Today, 65% of executives report sustainability to be on their top management agenda, up from just 46% in 2010. Companies are moving in the right direction (BCG, 2017). To add sustainability to the business core is to be a 21st century company. Corporations would be foolish not to engage a triple bottom line framework. They can with the help of consulting firms.

10 years ago, the sustainability consulting market didn’t exist as a separate entity, but now it does, according to Yaowen Ma, a Verdantix analyst (Greenbiz, 2015). Though it’s not a booming industry, it has a presence and it’s growing. One challenge is that a corporation needs buy-in and budget across multiple departments to commit to sustainability consulting. Additionally, there may be more growth than we think but, many projects that are sustainably focused fall under other scopes like supply chain or marketing.

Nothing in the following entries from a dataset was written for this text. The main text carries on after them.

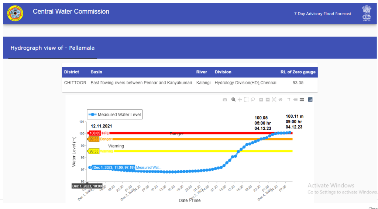Open the Plotly logo link in toolbar
The height and width of the screenshot is (209, 378).
[310, 100]
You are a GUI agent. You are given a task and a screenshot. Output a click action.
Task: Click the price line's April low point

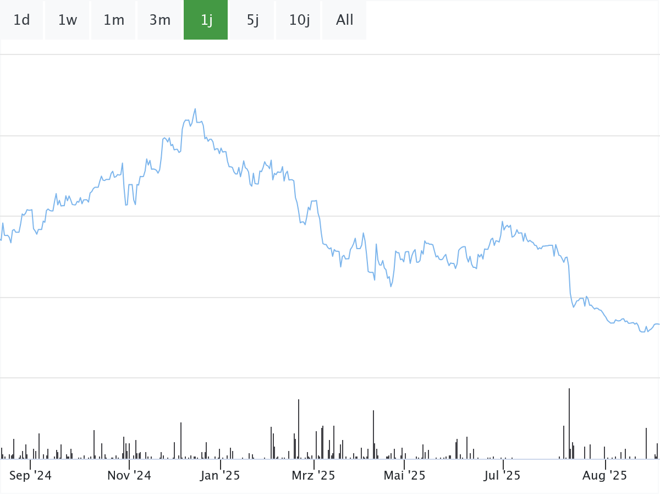coord(391,287)
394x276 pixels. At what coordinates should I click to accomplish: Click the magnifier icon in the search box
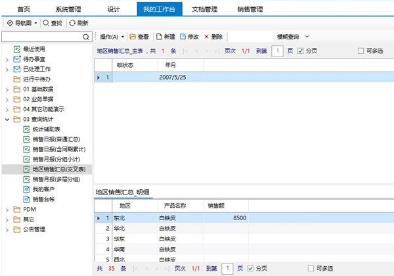86,37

Who are the players in the space? Business for Social Responsibility, SustainAbility, and FSG are firms helping public and private partners work on their social and environmental goals. According to Environmental Leader, Deloitte, McKinsey, and PwC lead in sustainability strategy consulting while Ernst & Young, KPMG, and McKinsey (again) offer the strongest sustainability risk assessment services. With the meaning of sustainability evolving, so too, are the companies offering services. For example, Futerra is a women-led consulting firm specializing in sustainability branding and creative. Check out other players here.

What else are these firms accomplishing? SustainAbility helped Maersk build internal awareness of sustainability risks and opportunities in the industry. McKinsey works on solutions to help today’s cities grow economically and sustainably into megacities. PwC implemented a GHG gas assessment and methodology for a transportation provider in Luxemburg so the company could differentiate itself from the competition. Project by project, consulting firms guide partners to towards a triple bottom line approach.

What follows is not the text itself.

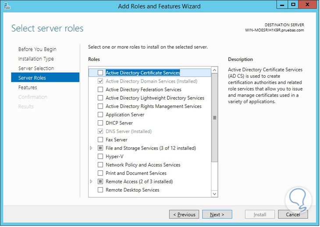Expand the Remote Access role tree
Viewport: 320px width, 227px height.
[91, 182]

With millennials continuing to demand transparency and social and environmental good from the companies they engage, corporate sustainability will only grow, and with it sustainability consulting.

Written by sbrinker

Brinker has nearly ten years of advancement and communications experience with non-profits focused on conservation and clean energy. Brinker secured two U.S. Department of Energy SunShot grants as well as RE-volv’s largest grant to date from the Leonardo DiCaprio Foundation, which will be used to deploy 100 kilowatts of installed solar capacity. Through the Oregon MBA, Brinker studies corporate sustainability, advanced strategy, and leadership. After graduation, Brinker seeks to guide corporations in implementing strategies that create more sustainable products and practices. Her love for running is complemented by an equal affinity for pizza.

Inspiration from the 2018 Global Wave Conference

(View of Cowell’s Beach from the conference, photo courtesy of Save the Waves Coalition)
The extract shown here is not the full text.